Saved entries:
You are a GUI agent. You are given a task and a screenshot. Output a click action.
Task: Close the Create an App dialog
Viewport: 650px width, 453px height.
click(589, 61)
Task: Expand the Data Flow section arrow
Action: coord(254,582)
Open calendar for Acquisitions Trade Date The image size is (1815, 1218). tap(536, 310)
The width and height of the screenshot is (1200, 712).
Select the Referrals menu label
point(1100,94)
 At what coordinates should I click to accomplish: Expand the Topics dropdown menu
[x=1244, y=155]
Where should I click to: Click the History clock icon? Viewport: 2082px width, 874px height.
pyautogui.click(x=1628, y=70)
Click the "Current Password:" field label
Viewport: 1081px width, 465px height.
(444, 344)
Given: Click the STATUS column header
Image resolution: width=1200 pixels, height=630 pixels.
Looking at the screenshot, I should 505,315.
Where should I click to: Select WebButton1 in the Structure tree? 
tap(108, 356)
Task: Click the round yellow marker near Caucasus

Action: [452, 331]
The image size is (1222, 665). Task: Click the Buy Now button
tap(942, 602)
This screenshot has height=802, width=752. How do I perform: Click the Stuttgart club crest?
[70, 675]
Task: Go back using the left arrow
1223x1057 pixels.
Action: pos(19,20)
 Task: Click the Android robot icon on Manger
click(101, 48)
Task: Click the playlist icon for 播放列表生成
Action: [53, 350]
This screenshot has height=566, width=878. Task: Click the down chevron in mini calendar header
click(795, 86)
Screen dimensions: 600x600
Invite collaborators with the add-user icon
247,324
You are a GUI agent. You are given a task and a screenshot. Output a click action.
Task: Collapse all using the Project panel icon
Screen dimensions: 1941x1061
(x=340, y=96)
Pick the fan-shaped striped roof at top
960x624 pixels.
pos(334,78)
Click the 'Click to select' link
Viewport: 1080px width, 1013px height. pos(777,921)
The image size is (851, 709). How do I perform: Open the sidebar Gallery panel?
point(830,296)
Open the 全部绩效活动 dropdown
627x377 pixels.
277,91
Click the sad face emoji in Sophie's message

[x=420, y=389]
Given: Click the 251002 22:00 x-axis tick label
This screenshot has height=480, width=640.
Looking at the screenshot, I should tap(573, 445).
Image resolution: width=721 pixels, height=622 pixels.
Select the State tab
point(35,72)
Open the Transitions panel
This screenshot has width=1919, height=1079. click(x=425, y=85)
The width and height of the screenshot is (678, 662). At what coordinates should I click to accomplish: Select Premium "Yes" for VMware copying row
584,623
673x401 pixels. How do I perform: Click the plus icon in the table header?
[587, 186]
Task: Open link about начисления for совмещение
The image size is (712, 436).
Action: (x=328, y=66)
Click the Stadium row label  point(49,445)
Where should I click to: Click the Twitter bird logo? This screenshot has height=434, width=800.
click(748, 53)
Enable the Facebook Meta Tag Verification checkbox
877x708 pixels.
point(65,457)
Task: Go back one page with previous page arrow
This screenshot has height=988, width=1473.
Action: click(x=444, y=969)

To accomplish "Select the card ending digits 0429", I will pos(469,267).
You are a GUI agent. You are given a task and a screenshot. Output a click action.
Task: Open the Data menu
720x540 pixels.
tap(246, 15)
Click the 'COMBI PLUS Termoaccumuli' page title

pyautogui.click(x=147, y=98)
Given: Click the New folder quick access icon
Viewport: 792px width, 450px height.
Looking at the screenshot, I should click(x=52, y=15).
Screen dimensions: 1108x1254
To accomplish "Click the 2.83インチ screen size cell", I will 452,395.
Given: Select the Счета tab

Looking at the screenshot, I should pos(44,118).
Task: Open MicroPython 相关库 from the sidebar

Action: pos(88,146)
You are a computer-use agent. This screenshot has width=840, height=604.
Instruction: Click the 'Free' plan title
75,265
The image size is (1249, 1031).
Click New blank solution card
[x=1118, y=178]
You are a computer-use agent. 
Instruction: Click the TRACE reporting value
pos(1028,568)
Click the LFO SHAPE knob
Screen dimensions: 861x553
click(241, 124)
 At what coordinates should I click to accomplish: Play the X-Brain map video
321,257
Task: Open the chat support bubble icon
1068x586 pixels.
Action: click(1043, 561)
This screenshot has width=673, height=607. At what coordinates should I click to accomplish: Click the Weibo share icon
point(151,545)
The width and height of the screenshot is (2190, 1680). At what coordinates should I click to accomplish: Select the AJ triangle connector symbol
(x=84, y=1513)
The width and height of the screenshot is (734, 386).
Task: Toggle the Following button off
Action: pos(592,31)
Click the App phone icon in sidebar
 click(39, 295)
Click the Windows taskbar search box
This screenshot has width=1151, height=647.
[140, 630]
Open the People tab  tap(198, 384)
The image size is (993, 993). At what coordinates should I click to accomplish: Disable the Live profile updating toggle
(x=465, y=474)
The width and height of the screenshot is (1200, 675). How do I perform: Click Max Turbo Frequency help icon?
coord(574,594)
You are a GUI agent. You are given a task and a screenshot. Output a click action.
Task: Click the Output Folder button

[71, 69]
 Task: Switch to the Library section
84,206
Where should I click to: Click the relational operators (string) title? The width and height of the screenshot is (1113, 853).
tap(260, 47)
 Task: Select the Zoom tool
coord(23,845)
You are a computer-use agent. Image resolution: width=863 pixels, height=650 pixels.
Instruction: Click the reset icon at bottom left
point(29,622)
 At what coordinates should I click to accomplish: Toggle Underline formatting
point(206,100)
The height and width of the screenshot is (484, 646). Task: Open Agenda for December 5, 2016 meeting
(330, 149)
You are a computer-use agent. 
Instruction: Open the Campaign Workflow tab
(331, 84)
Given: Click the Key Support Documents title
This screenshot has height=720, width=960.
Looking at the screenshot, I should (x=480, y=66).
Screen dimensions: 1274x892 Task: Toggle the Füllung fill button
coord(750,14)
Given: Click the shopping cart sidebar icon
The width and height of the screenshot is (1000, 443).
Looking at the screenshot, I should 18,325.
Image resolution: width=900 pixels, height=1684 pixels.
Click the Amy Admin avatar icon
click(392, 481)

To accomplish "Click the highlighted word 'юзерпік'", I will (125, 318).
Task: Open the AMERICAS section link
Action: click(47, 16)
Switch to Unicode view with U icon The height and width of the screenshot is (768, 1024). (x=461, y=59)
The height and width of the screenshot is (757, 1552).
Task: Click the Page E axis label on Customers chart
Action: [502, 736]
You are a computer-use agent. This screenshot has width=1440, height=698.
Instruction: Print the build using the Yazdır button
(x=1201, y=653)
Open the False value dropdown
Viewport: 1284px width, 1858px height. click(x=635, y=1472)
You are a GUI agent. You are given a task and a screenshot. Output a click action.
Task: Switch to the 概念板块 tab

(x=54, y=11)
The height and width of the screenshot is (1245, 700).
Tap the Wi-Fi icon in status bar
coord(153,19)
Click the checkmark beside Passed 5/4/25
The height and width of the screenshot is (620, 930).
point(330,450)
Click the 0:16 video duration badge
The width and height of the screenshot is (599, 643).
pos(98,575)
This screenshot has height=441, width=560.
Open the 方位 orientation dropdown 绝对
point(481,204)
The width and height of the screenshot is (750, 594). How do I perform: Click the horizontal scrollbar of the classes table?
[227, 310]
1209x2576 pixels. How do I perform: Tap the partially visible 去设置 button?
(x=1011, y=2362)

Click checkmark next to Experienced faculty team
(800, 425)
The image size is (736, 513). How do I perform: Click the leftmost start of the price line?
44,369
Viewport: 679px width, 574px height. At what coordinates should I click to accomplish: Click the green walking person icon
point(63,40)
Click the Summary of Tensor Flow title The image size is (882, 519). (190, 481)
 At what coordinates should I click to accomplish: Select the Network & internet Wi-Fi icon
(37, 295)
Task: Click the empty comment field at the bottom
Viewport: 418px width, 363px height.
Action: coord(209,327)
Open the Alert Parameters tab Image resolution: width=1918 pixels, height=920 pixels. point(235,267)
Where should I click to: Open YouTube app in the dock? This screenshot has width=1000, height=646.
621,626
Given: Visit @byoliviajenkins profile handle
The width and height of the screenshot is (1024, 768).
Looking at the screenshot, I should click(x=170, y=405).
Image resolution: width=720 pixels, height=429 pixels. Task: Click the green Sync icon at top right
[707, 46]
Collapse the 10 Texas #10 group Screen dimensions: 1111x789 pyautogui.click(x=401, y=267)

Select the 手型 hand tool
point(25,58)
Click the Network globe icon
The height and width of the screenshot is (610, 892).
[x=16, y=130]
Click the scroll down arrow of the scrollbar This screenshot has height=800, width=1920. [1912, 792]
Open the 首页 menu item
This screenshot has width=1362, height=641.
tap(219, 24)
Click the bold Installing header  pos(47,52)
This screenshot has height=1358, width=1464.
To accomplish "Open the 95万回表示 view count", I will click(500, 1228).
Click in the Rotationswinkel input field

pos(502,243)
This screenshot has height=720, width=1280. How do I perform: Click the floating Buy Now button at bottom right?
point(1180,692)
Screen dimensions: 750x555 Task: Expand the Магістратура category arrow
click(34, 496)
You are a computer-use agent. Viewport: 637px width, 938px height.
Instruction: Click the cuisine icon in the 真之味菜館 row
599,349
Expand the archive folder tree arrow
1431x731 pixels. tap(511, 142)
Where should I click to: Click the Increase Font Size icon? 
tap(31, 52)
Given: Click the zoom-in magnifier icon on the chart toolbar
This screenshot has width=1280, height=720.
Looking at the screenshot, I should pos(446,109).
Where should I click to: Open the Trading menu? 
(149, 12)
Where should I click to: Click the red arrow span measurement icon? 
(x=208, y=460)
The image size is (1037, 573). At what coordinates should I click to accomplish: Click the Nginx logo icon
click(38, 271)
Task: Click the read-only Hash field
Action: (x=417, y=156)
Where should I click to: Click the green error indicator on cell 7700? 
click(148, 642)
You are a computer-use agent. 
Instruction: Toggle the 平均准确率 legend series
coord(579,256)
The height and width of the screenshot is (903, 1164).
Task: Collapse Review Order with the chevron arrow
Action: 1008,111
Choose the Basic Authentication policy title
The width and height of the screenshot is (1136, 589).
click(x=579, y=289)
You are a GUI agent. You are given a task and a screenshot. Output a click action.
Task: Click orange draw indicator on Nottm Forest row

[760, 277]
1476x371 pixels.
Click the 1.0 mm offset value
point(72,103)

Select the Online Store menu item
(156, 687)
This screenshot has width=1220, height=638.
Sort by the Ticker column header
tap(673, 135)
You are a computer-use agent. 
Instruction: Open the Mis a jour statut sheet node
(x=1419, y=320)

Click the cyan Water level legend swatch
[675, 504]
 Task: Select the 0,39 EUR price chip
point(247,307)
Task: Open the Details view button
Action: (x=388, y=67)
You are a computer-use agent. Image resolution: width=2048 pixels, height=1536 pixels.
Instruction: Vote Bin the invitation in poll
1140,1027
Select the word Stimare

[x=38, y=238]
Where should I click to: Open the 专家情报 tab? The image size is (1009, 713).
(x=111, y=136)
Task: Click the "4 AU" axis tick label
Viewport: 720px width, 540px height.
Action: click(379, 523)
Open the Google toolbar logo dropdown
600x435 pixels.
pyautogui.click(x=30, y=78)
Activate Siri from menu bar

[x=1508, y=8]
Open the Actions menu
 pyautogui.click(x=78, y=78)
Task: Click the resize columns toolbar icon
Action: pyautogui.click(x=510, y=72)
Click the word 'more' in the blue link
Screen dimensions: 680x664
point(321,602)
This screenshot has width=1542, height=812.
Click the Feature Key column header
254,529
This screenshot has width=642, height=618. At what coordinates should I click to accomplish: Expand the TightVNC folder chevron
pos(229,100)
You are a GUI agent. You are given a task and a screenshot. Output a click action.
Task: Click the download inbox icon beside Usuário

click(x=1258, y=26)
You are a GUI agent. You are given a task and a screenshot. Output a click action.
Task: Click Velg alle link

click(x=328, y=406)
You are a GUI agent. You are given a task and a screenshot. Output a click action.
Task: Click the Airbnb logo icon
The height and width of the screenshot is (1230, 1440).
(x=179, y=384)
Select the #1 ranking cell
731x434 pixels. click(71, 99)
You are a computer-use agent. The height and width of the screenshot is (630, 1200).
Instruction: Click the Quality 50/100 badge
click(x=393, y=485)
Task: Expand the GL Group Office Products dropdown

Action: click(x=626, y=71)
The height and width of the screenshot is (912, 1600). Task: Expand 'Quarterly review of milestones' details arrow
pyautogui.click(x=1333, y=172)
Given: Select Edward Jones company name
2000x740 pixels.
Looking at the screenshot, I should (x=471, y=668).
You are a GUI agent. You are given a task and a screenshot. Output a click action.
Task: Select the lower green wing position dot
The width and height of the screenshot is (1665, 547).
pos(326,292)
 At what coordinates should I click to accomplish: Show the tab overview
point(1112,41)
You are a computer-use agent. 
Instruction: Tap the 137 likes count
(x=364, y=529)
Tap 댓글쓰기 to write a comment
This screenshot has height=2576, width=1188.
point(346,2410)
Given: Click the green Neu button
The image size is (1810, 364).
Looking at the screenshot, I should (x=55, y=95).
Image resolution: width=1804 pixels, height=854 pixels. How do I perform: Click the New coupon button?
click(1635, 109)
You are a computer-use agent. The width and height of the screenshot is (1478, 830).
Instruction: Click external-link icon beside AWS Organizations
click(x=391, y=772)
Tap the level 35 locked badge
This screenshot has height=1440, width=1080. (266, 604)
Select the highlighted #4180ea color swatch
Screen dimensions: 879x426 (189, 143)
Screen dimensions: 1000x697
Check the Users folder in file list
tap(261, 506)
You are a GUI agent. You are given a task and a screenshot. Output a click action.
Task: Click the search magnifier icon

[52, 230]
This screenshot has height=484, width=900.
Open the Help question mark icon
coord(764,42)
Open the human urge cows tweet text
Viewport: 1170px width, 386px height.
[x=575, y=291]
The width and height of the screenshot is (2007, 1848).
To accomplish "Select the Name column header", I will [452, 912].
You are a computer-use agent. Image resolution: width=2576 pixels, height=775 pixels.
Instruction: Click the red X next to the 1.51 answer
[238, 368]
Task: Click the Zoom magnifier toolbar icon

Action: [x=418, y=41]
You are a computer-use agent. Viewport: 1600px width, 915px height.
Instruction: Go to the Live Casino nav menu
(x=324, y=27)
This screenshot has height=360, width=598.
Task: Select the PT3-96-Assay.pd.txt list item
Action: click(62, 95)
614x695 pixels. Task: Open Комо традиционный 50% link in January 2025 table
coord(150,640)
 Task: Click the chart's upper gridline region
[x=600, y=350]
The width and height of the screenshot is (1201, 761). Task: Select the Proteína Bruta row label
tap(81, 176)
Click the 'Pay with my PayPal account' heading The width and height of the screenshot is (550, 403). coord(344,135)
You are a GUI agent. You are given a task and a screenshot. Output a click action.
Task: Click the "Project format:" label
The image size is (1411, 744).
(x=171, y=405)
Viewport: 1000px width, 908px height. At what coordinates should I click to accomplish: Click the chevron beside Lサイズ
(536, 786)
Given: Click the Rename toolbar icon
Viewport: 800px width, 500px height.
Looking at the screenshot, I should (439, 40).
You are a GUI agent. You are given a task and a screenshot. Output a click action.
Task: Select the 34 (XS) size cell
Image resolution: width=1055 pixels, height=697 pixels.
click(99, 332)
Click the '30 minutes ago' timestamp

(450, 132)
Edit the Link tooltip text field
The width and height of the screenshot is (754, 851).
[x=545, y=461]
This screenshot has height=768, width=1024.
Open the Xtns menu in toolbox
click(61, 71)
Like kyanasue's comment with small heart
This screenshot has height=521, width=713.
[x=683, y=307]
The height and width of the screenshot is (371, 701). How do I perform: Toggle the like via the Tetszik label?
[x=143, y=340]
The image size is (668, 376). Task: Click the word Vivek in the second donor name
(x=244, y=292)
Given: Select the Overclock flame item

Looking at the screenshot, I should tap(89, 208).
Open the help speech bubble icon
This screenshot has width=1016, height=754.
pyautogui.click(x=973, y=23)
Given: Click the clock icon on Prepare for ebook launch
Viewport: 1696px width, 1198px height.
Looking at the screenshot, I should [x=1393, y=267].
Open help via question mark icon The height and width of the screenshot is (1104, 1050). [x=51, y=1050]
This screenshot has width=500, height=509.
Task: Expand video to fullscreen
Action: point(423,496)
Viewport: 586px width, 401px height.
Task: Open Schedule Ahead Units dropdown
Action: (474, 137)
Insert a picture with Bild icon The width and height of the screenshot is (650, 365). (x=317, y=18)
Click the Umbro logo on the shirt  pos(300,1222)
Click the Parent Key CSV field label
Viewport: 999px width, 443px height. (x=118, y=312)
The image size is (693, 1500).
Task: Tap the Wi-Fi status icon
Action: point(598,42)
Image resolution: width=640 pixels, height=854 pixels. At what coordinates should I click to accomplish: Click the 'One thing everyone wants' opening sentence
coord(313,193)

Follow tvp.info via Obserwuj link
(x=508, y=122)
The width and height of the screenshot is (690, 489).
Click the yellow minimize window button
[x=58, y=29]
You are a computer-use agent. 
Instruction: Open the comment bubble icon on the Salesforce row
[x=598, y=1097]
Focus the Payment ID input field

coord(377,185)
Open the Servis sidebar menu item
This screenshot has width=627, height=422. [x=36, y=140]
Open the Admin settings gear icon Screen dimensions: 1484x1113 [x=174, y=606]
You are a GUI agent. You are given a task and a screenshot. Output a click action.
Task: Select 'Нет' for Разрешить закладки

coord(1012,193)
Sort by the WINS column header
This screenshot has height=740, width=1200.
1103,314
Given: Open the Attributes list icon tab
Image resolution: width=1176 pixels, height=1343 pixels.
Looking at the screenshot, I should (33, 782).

What is needed: Your answer should consist of all lines above that include the string "back".

Answer space:
Task: Go back using the left arrow
Task: Go back one page with previous page arrow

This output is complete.